> _WHAT TO DO_
Line by line, copy the material below exactly as given.

> _EXTRACTED RECORDS_
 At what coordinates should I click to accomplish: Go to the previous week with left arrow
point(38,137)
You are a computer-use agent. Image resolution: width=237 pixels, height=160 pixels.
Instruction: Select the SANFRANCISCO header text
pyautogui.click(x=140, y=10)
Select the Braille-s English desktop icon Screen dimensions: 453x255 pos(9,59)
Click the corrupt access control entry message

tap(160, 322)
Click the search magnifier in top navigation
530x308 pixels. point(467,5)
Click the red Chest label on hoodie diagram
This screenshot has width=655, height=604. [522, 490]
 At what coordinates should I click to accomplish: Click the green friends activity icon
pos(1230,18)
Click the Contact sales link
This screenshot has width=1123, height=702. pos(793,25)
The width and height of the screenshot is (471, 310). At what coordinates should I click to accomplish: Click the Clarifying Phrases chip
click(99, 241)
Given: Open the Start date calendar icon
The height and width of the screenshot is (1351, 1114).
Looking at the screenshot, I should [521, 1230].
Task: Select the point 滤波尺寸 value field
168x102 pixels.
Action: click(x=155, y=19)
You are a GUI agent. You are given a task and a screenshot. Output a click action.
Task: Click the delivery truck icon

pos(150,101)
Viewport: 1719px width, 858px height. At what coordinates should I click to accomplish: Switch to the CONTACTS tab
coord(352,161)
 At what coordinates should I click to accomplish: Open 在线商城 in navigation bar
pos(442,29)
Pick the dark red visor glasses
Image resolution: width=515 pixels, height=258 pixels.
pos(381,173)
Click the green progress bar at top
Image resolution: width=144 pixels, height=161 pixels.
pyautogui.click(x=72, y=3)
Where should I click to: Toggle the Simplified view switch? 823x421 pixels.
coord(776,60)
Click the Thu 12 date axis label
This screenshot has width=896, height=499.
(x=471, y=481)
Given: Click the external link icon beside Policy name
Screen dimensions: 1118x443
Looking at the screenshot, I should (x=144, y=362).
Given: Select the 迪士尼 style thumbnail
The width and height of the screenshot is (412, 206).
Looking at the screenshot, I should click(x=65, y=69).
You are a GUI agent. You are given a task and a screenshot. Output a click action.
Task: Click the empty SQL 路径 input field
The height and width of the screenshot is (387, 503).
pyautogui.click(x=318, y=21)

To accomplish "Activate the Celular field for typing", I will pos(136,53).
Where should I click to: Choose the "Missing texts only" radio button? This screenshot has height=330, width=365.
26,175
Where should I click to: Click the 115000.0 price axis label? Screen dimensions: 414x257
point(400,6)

> _OUTPUT BELOW_
 At what coordinates should I click to accomplish: Go to the previous week with left arrow
point(38,137)
You are a computer-use agent. Image resolution: width=237 pixels, height=160 pixels.
Instruction: Select the SANFRANCISCO header text
pyautogui.click(x=140, y=10)
Select the Braille-s English desktop icon Screen dimensions: 453x255 pos(9,59)
Click the corrupt access control entry message

tap(160, 322)
Click the search magnifier in top navigation
530x308 pixels. point(467,5)
Click the red Chest label on hoodie diagram
This screenshot has width=655, height=604. [522, 490]
 At what coordinates should I click to accomplish: Click the green friends activity icon
pos(1230,18)
Click the Contact sales link
This screenshot has width=1123, height=702. pos(793,25)
The width and height of the screenshot is (471, 310). At what coordinates should I click to accomplish: Click the Clarifying Phrases chip
click(99, 241)
Given: Open the Start date calendar icon
The height and width of the screenshot is (1351, 1114).
Looking at the screenshot, I should [521, 1230].
Task: Select the point 滤波尺寸 value field
168x102 pixels.
Action: click(x=155, y=19)
You are a GUI agent. You are given a task and a screenshot. Output a click action.
Task: Click the delivery truck icon

pos(150,101)
Viewport: 1719px width, 858px height. At what coordinates should I click to accomplish: Switch to the CONTACTS tab
coord(352,161)
 At what coordinates should I click to accomplish: Open 在线商城 in navigation bar
pos(442,29)
Pick the dark red visor glasses
Image resolution: width=515 pixels, height=258 pixels.
pos(381,173)
Click the green progress bar at top
Image resolution: width=144 pixels, height=161 pixels.
pyautogui.click(x=72, y=3)
Where should I click to: Toggle the Simplified view switch? 823x421 pixels.
coord(776,60)
Click the Thu 12 date axis label
This screenshot has width=896, height=499.
(x=471, y=481)
Given: Click the external link icon beside Policy name
Screen dimensions: 1118x443
Looking at the screenshot, I should (x=144, y=362).
Given: Select the 迪士尼 style thumbnail
The width and height of the screenshot is (412, 206).
Looking at the screenshot, I should click(x=65, y=69).
You are a GUI agent. You are given a task and a screenshot. Output a click action.
Task: Click the empty SQL 路径 input field
The height and width of the screenshot is (387, 503).
pyautogui.click(x=318, y=21)

To accomplish "Activate the Celular field for typing", I will pos(136,53).
Where should I click to: Choose the "Missing texts only" radio button? This screenshot has height=330, width=365.
26,175
Where should I click to: Click the 115000.0 price axis label? Screen dimensions: 414x257
point(400,6)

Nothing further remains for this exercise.